Extrait de Lilith ou la Mère Obscure, de Jacques Bril, éd. Payot, Paris 1981, 217 pages.


lundi 14 septembre 2009

Points de vue

Nous avons tendance à ne voir qu'un aspect de la réalité...
Pendant ces vacances, la famille Dupont a dû faire un long trajet en voiture pour gagner son lieu de villégiature. Sur la route, Quentin a proposé à ses enfants, parmi d’autres activités, l’exercice suivant : « Vous allez bien observer ce que vous voyez sur la route ; et à l’arrivée, chacun dira ce qui l’a intéressé le plus. D’accord ? » Les jeunes regardent de tous leurs yeux.

A l’arrivée, on fait le point : -« Moi, dit la benjamine, j’ai vu plein d’animaux ! Il y avait de belles vaches dans les prés, des noires, des blanches, et d’autres avec plusieurs couleurs. J’en ai vu avec de grandes cornes, et d’autres, elles n’avaient pas de cornes du tout ! Et puis j’ai vu des moutons aussi, des gros et des petits. »

-« Moi, dit l’aîné, j’ai bien observé les panneaux publicitaires sur le trajet. Il y en avait des centaines, et de types très différents : certains étaient bien conçus, mais la plupart d’entre eux étaient de très mauvais goût, les couleurs étaient mal choisies... Et puis, ils ne sont pas toujours bien positionnés, parfois on a à peine le temps de les regarder. Je me suis fait un petit classement personnel, et j’ai placé la marque X en top position… »

Sa mère enchaîne : -« Les panneaux publicitaires ? Je n’y ai pas fait attention !… Par contre, j’ai regardé les maisons : celles où j’aimerais habiter, celles que je déteste… J’ai bien aimé, quand on a traversé les vieux villages, certaines de ces maisons qui ont du caractère. Avez-vous remarqué, les enfants, quand on est partis de chez nous, les maisons avaient des toits gris, en ardoise ? Mais ensuite on a trouvé des toits rouges, en tuiles, comme ici. »

Quentin n’a pratiquement rien vu de tout cela ; absorbé par la conduite sur une route où la circulation était dense, il a été plutôt sensible aux grands changements de paysage, depuis la plaine céréalière ouverte et un peu monotone de la région parisienne à la douceur des collines et du paysage en damier du Sud-Ouest. Ses yeux ont certainement vu les panneaux publicitaires et les troupeaux croisés sur la route, mais il n’en a rien retenu.

Cette petite expérience est le reflet de ce que nous vivons plus généralement : chacun de nous a son point de vue, mais nous ne sommes pas forcément conscients de n’observer qu’une partie de la réalité. Un peu comme si nous étions munis de lunettes avec des filtres différents : chacun voit une certaine tonalité, mais a du mal à prendre conscience des autres coloris.

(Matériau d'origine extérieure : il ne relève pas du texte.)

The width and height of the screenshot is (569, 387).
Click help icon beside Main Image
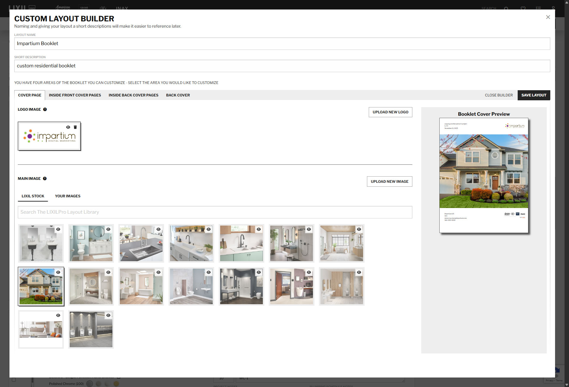pos(45,179)
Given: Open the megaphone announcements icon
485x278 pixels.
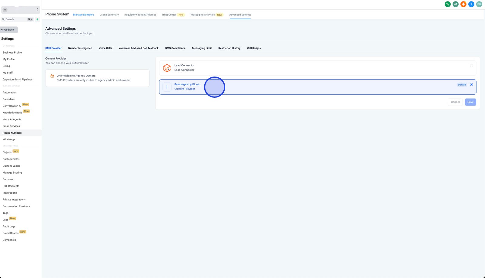Looking at the screenshot, I should [455, 4].
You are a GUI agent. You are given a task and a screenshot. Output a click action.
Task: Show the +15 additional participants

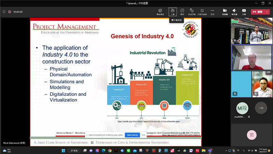click(261, 108)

Pourquoi ne pas profiter de cette rentrée pour nous ouvrir à d’autres points de vue, pour être plus attentifs à l’extraordinaire richesse de la réalité autour de nous ?


Renaud CHEREL

Voir aussi dans ce blog des articles sur la même thématique :
    Visions du monde
    Notre vision du monde n'est pas le monde    
    Observation et jugement
    Le langage influence-t-il notre pensée?
    Qu'est-ce-que la vérité?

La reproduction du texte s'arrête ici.